Corrections and clarifications: An earlier version of this story incorrectly identified the source of the photo.
The Joro spider, a colorful arachnid that can grow as big as the palm of your hand, has rapidly spread across the southeast and could be invading the east coast very soon.
Experts don't yet know if or when the spider will come to Indiana. But because the Joro spider's fangs can't bite people or poison pets or large animals, it won't be a huge concern.
Timothy Gibb, an entomologist at Purdue University, said the Joro spider's presence won't be "terribly remarkable," but there's another creepy crawly that gives him pause: the Asian needle ant, which was recently discovered in Southern Indiana.
While the ant has traveled southern states like Florida and Georgia for several years, it was discovered just last week in the Evansville area — the furthest north the Asian needle ant has ventured, Gibb said.
It's the first ant in Indiana that has a stinger and venom sac, Gibb said. For many years, experts have assured Hoosiers there aren't any ants with stingers in the area, but that's not the case anymore.
"Other ants will bite," he said, "but this is really new."
The Asian needle ant, Brachyponera chinensis, is very similar in appearance to another invasive species of ant in Indiana, the Argentine ant. But don't let it fool you.
In addition to their stingers, the needle ant can infest homes as well as woodland and outdoor areas, putting them "in close proximity with people," Gibb said. This poses a difference from fire ants, which prefer to reside outside, and increases the ant's ability to survive in cold temperatures.

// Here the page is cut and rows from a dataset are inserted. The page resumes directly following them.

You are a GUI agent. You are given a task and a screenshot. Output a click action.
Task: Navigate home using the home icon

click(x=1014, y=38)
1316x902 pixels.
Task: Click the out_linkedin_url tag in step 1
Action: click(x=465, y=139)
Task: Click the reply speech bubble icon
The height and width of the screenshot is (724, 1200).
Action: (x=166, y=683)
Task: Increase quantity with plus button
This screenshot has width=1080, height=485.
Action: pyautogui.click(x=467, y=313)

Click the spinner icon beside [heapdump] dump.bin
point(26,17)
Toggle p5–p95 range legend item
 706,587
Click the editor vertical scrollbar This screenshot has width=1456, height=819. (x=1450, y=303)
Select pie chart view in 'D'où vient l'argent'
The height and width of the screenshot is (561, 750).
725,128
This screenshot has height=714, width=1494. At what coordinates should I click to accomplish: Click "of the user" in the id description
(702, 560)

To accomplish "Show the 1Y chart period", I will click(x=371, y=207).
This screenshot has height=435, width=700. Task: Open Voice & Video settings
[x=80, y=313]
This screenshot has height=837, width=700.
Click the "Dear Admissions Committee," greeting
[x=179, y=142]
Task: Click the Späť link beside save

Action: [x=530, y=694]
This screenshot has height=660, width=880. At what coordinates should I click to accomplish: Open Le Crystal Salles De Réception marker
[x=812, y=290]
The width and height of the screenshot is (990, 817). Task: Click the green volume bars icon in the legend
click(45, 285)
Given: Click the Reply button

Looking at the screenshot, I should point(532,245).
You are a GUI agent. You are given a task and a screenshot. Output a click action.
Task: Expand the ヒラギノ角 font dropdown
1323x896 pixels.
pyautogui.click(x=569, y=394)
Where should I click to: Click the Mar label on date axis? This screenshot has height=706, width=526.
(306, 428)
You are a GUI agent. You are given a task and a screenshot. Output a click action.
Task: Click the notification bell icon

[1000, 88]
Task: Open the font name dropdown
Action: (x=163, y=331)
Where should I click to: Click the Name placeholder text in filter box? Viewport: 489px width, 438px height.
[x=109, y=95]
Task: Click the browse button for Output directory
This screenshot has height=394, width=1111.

"Because it does get inside homes, it's somewhat protected from the temperature extremes that ... sometimes limit it," Gibb said, "and it also increases the probability of it moving with people, hitchhiking."
To most, stings from the Asian needle ant will not be harmful, just painful. However, people who are hyper-allergic to stings from insects like bees or wasps should be prepared with treatment such as an EpiPen.
Gibb said that while he hopes people aren't in a state of panic, they should be aware of the dangers that this ant can pose.
"It can be lethal," Gibb said. "In most cases, it's just going to hurt like crazy."